» EXCERPT PROVIDED:
Segment Open
- Born: c. 490/480 BC Chios, Greece
- Died: c. 420 BC
- Occupations: Poet, playwright, philosopher, historian

= Ion of Chios =

5th-century BC Greek poet, dramatist and philosopher

Ion of Chios (/ˈaɪɒn/; Ἴων ὁ Χῖος; c. 490/480 – c. 420 BC) was a Greek writer, dramatist, lyric poet and philosopher. He was a contemporary of Aeschylus, Euripides and Sophocles. Of his many plays and poems only a few titles and fragments have survived. He also wrote some prose works, including a Pythagorean text, the Triagmos, of which a few fragments survive.

==Life==
He was the son of Orthomenes, and was surnamed the son of Xuthus: probably a nickname alluding to Xuthus, the father of the mythical Ion. When very young he went to Athens, where he enjoyed the society of Cimon, of whom he left laudatory notices in some of his works which are quoted by Plutarch. Plutarch informs us that Ion severely criticised Pericles, who is said to have been his rival in love. Ion was familiarly acquainted with Aeschylus, if we may believe an anecdote related by Plutarch, but he did not come forward as a tragedian till after Aeschylus' death. We also learn from Ion himself that he met Sophocles in Chios, when the latter was commander of the expedition against Samos, 440 BC.

His first tragedy was brought out in the 82nd Olympiad (452 BC); he is mentioned as third in competition with Euripides and Iophon, in Olympiad 87.4 (429-8 BC); and he died before 421 BC, as appears from the Peace of Aristophanes, which was brought out in that year. Only one victory of Ion's is mentioned, on which occasion, it is said, having gained the dithyrambic and tragic prizes at the same time, he presented every Athenian with a pitcher of Chian wine. Hence it would seem that he was a man of considerable wealth. He is mentioned by Strabo among the celebrated men of Chios.
Segment Closed
» WHAT YOU NEED TO DO:
**A)** According to the article on Ion of Chios, in what year was his first tragedy brought out?
**B)** Using the article on Ion of Chios, explain why it would seem that Ion was a man of considerable wealth.

» DATA LISTING:
Segment Open
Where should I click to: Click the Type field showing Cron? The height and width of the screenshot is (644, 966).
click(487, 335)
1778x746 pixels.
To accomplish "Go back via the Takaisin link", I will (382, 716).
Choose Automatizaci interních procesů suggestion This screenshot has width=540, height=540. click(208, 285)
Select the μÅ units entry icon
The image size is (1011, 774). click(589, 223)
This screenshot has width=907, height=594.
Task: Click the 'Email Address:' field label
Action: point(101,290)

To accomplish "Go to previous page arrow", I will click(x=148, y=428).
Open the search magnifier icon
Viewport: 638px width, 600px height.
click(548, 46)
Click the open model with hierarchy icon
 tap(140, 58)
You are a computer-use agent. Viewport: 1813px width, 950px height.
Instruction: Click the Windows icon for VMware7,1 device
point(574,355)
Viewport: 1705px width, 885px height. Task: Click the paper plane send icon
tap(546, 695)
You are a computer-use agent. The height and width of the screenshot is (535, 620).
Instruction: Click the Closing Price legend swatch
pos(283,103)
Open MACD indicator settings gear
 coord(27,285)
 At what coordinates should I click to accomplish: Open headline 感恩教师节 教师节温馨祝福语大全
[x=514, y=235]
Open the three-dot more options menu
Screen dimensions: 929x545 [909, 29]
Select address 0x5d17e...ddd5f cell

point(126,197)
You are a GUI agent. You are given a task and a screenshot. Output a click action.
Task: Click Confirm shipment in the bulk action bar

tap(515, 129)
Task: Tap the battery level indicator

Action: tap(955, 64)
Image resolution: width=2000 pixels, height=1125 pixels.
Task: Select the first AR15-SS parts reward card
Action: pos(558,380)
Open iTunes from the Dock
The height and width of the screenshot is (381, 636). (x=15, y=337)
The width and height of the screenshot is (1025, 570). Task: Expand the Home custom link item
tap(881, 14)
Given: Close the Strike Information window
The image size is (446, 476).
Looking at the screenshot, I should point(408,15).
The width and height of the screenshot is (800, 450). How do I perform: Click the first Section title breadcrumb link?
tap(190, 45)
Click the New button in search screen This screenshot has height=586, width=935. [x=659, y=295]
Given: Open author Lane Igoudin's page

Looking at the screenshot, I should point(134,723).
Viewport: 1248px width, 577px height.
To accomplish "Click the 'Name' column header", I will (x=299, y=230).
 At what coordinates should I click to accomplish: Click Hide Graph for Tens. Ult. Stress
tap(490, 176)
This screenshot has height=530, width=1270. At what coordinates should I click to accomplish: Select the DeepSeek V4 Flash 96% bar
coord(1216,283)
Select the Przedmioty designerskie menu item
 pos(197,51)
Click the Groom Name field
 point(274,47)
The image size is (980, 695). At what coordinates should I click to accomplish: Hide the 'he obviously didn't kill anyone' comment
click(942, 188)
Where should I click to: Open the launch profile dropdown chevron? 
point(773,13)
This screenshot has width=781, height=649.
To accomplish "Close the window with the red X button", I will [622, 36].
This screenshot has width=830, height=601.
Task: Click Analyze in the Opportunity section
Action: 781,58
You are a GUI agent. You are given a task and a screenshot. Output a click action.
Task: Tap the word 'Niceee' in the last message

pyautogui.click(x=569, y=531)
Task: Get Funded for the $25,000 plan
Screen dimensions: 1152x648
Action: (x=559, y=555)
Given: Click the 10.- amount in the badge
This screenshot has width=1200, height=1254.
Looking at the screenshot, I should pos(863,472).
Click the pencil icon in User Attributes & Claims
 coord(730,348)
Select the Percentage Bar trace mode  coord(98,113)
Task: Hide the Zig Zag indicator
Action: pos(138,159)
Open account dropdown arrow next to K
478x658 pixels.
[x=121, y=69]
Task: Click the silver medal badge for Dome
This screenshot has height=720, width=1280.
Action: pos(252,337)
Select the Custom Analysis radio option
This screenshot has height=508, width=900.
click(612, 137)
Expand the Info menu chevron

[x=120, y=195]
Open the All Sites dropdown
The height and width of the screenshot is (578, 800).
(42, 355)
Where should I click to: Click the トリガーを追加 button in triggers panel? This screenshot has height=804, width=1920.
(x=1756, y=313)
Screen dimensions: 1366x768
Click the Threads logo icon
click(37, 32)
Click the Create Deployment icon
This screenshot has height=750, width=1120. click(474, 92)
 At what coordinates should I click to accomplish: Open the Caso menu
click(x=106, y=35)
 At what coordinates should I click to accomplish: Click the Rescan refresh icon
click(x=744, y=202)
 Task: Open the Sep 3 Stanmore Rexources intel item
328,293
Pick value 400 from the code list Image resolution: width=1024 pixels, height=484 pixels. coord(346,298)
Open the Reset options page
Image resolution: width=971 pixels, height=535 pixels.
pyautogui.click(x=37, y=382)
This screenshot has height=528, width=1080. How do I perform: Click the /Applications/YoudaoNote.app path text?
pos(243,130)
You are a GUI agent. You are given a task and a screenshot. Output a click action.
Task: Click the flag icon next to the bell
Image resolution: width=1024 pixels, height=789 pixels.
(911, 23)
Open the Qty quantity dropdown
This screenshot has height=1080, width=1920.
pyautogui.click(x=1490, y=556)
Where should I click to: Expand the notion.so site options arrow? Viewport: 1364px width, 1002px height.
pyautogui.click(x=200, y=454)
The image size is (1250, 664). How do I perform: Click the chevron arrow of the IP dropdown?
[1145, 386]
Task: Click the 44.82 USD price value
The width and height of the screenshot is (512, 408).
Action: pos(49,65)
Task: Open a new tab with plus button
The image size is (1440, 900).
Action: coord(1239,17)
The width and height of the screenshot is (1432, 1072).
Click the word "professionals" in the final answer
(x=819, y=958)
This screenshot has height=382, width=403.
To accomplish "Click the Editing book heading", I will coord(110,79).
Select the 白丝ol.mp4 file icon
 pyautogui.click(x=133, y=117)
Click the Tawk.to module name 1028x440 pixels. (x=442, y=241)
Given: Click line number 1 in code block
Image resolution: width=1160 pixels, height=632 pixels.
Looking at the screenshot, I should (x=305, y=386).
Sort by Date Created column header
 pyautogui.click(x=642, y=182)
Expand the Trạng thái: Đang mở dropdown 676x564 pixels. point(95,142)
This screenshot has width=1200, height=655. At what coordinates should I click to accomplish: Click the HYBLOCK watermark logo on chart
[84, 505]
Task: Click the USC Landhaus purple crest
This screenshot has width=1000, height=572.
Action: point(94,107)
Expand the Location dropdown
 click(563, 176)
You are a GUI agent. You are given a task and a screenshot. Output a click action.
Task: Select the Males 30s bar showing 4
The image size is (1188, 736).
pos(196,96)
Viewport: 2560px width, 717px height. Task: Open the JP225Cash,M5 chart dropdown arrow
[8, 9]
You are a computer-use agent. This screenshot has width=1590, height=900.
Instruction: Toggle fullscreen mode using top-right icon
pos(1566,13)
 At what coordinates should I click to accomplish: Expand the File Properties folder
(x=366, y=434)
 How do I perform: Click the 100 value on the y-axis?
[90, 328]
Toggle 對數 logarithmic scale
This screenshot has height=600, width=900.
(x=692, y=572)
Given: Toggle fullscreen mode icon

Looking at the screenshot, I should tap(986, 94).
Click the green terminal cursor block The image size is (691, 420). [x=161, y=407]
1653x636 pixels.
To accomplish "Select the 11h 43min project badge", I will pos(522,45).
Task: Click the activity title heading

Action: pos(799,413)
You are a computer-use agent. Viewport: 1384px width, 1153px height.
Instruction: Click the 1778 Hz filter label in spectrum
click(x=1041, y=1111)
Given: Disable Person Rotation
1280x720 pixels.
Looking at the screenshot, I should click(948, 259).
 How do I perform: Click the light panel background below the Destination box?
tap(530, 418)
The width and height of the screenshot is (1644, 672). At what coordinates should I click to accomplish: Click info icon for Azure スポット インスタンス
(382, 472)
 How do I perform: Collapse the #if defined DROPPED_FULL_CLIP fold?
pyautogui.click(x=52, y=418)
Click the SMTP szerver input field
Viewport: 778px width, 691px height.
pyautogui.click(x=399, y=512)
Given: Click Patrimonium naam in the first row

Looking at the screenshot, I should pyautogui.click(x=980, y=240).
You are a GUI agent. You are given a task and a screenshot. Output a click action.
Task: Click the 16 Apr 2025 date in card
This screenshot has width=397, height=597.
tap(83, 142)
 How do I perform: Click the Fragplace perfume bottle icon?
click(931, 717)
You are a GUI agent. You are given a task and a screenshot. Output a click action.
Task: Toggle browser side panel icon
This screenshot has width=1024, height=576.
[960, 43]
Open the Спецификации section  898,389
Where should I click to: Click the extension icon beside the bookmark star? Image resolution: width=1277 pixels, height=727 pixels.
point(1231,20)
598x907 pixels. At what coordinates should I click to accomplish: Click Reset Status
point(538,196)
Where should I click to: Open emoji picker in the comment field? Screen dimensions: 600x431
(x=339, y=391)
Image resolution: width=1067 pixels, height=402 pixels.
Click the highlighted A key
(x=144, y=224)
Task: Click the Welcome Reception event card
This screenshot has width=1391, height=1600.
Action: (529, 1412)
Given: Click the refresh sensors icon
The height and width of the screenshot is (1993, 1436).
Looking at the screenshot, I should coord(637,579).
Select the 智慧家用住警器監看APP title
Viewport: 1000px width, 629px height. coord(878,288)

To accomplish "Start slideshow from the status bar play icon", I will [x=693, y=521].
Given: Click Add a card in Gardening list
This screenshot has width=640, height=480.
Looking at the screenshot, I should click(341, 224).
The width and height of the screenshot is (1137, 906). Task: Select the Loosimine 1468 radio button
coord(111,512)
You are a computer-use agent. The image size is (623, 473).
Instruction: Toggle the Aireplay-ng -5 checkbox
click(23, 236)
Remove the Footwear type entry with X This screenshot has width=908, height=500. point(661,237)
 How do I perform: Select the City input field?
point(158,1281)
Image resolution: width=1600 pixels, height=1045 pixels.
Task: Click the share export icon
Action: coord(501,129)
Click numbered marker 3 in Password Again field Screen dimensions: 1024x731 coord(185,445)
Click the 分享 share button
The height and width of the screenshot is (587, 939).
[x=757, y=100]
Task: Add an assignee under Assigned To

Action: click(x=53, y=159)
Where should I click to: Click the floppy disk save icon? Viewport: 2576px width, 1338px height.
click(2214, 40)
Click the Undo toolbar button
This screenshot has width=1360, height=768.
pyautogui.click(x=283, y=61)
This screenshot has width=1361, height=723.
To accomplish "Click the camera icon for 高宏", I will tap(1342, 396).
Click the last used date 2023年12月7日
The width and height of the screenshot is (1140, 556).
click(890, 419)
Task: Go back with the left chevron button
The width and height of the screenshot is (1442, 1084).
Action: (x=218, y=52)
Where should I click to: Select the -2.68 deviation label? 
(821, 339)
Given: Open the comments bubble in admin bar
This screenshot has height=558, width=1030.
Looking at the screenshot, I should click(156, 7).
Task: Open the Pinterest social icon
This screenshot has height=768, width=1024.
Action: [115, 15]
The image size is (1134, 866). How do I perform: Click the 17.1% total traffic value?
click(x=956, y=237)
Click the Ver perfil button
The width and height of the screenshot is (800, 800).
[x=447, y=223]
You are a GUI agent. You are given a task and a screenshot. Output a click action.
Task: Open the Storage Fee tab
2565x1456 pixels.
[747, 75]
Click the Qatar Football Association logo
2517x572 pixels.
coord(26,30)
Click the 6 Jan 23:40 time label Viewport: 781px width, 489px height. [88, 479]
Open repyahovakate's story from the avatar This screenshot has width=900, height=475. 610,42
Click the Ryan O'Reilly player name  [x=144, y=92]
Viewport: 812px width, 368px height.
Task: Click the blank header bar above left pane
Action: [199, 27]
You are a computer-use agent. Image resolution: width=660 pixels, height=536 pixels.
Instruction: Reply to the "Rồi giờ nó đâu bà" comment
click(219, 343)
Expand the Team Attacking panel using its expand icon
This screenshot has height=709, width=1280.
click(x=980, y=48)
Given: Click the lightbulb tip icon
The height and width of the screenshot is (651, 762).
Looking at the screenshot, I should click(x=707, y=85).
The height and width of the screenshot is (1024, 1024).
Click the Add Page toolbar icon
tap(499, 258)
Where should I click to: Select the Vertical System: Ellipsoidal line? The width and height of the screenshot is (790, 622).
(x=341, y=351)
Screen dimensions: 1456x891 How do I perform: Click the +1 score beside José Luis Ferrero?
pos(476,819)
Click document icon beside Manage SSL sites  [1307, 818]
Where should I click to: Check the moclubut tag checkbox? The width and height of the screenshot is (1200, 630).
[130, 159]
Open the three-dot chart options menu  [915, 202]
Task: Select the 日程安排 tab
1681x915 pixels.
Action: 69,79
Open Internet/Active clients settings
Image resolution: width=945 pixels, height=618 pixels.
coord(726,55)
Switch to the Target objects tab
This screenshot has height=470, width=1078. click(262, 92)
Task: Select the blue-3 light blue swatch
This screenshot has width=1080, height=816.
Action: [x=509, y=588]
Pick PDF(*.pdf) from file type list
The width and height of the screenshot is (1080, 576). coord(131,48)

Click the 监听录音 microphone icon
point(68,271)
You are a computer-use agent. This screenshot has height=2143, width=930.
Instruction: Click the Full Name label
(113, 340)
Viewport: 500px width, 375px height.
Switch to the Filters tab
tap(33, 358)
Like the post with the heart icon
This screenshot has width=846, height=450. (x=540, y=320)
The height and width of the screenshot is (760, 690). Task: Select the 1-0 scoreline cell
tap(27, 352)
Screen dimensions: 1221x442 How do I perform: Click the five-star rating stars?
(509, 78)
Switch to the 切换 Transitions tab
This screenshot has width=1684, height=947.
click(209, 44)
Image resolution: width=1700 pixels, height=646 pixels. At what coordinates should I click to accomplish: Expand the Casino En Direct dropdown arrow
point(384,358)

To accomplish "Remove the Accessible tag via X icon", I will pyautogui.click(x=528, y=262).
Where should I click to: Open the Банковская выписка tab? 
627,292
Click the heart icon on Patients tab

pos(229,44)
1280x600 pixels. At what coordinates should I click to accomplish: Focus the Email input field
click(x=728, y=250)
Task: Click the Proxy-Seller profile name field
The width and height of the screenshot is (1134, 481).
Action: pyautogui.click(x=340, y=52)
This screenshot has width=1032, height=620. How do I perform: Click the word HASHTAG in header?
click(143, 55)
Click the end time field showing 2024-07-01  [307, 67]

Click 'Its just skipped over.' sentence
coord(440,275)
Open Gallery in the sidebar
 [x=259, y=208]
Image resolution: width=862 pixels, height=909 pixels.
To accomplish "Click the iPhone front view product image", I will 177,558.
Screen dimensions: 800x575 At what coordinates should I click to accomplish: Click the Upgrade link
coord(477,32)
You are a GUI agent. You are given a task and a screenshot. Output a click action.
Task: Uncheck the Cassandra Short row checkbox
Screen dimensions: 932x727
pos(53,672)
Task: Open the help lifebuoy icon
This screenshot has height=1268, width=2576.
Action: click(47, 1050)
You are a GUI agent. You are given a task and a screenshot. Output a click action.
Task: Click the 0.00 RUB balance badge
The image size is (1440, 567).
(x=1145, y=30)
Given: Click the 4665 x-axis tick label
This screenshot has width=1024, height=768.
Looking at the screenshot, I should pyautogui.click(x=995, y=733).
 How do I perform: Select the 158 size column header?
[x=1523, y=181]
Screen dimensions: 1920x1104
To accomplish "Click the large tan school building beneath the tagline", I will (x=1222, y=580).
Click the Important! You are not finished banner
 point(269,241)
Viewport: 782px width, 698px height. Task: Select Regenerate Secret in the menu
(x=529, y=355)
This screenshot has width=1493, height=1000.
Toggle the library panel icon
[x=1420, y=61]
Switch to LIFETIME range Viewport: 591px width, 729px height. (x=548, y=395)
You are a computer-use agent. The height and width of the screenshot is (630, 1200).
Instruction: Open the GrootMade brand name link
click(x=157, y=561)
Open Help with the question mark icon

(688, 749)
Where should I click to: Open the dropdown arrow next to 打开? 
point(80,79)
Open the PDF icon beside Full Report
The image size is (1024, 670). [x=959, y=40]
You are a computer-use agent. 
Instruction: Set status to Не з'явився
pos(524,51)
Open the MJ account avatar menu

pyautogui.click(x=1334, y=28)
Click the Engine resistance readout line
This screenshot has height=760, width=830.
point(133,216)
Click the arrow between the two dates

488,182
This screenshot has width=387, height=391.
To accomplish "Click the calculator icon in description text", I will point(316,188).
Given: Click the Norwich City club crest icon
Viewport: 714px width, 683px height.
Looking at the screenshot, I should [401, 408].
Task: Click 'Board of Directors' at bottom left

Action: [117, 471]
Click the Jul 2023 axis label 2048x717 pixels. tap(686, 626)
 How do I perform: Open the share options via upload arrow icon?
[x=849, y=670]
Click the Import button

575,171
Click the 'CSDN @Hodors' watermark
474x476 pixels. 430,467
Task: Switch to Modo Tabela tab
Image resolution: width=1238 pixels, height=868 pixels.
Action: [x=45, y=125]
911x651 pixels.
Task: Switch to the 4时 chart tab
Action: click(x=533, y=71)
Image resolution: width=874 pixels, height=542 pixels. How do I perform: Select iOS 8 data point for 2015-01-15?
Segment Closed
» RESPONSES BY TASK:
**A)** 452 BC, in the 82nd Olympiad.

**B)** Ion is said to have won the dithyrambic and tragic prizes at the same time. On that occasion he presented every Athenian with a pitcher of Chian wine. Such a gift suggests he was a man of considerable wealth.